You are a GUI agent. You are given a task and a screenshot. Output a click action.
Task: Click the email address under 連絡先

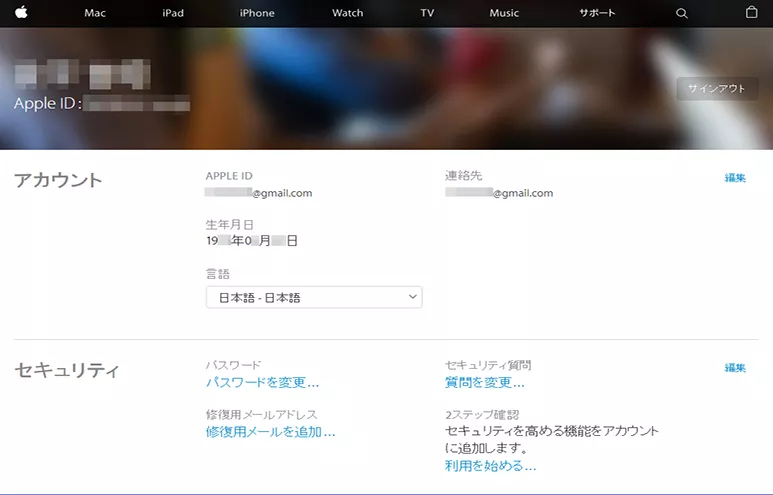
########
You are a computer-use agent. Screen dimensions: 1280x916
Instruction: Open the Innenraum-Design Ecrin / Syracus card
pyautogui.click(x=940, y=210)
########
§ Exercise objective
Search the entries above for the string "agent". Copy each line that holds it.

§ Problem solution
You are a GUI agent. You are given a task and a screenshot. Output a click action.
You are a computer-use agent. Screen dimensions: 1280x916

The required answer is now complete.